(WHAT THE EXERCISE ASKS)
Update the lines below by changing every "Where should I click to" to "Where do I click to" and leaving everything else as it is.

(ENTRIES)
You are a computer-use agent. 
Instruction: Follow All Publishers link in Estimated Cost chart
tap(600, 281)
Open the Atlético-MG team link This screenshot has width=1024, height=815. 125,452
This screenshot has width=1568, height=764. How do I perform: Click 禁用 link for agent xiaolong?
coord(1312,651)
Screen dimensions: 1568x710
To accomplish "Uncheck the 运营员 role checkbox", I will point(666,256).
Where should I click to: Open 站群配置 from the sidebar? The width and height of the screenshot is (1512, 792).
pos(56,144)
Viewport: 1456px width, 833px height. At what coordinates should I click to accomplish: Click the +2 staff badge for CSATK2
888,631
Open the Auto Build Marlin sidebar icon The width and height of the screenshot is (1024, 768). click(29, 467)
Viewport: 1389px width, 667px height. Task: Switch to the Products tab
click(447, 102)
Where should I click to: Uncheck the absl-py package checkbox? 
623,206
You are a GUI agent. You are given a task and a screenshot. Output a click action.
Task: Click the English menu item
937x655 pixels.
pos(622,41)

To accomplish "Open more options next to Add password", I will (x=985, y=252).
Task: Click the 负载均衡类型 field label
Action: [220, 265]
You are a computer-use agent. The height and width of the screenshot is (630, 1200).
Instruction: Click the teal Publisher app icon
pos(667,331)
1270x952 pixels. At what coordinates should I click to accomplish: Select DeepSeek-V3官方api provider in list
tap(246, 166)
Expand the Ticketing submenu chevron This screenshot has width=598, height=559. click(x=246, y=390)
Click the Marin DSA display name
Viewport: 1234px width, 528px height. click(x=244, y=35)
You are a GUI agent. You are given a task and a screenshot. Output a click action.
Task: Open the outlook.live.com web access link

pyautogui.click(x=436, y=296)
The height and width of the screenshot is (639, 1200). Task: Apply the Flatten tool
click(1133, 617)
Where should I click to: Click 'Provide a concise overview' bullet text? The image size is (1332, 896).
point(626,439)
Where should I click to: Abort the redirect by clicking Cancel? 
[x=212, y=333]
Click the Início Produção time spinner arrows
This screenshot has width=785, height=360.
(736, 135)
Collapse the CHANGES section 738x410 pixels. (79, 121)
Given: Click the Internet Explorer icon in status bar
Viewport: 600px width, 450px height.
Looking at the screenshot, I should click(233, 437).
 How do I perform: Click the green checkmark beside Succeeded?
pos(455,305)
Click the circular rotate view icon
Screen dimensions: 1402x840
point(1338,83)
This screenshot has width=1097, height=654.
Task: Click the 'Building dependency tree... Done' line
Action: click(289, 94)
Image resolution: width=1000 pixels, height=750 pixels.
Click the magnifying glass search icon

(PROBLEM SOLUTION)
You are a computer-use agent. 
Instruction: Follow All Publishers link in Estimated Cost chart
tap(600, 281)
Open the Atlético-MG team link This screenshot has width=1024, height=815. 125,452
This screenshot has width=1568, height=764. How do I perform: Click 禁用 link for agent xiaolong?
coord(1312,651)
Screen dimensions: 1568x710
To accomplish "Uncheck the 运营员 role checkbox", I will point(666,256).
Where do I click to: Open 站群配置 from the sidebar? The width and height of the screenshot is (1512, 792).
pos(56,144)
Viewport: 1456px width, 833px height. At what coordinates should I click to accomplish: Click the +2 staff badge for CSATK2
888,631
Open the Auto Build Marlin sidebar icon The width and height of the screenshot is (1024, 768). click(29, 467)
Viewport: 1389px width, 667px height. Task: Switch to the Products tab
click(447, 102)
Where do I click to: Uncheck the absl-py package checkbox? 
623,206
You are a GUI agent. You are given a task and a screenshot. Output a click action.
Task: Click the English menu item
937x655 pixels.
pos(622,41)

To accomplish "Open more options next to Add password", I will (x=985, y=252).
Task: Click the 负载均衡类型 field label
Action: [220, 265]
You are a computer-use agent. The height and width of the screenshot is (630, 1200).
Instruction: Click the teal Publisher app icon
pos(667,331)
1270x952 pixels. At what coordinates should I click to accomplish: Select DeepSeek-V3官方api provider in list
tap(246, 166)
Expand the Ticketing submenu chevron This screenshot has width=598, height=559. click(x=246, y=390)
Click the Marin DSA display name
Viewport: 1234px width, 528px height. click(x=244, y=35)
You are a GUI agent. You are given a task and a screenshot. Output a click action.
Task: Open the outlook.live.com web access link

pyautogui.click(x=436, y=296)
The height and width of the screenshot is (639, 1200). Task: Apply the Flatten tool
click(1133, 617)
Where do I click to: Click 'Provide a concise overview' bullet text? The image size is (1332, 896).
point(626,439)
Where do I click to: Abort the redirect by clicking Cancel? 
[x=212, y=333]
Click the Início Produção time spinner arrows
This screenshot has width=785, height=360.
(736, 135)
Collapse the CHANGES section 738x410 pixels. (79, 121)
Given: Click the Internet Explorer icon in status bar
Viewport: 600px width, 450px height.
Looking at the screenshot, I should click(233, 437).
 How do I perform: Click the green checkmark beside Succeeded?
pos(455,305)
Click the circular rotate view icon
Screen dimensions: 1402x840
point(1338,83)
This screenshot has width=1097, height=654.
Task: Click the 'Building dependency tree... Done' line
Action: click(289, 94)
Image resolution: width=1000 pixels, height=750 pixels.
Click the magnifying glass search icon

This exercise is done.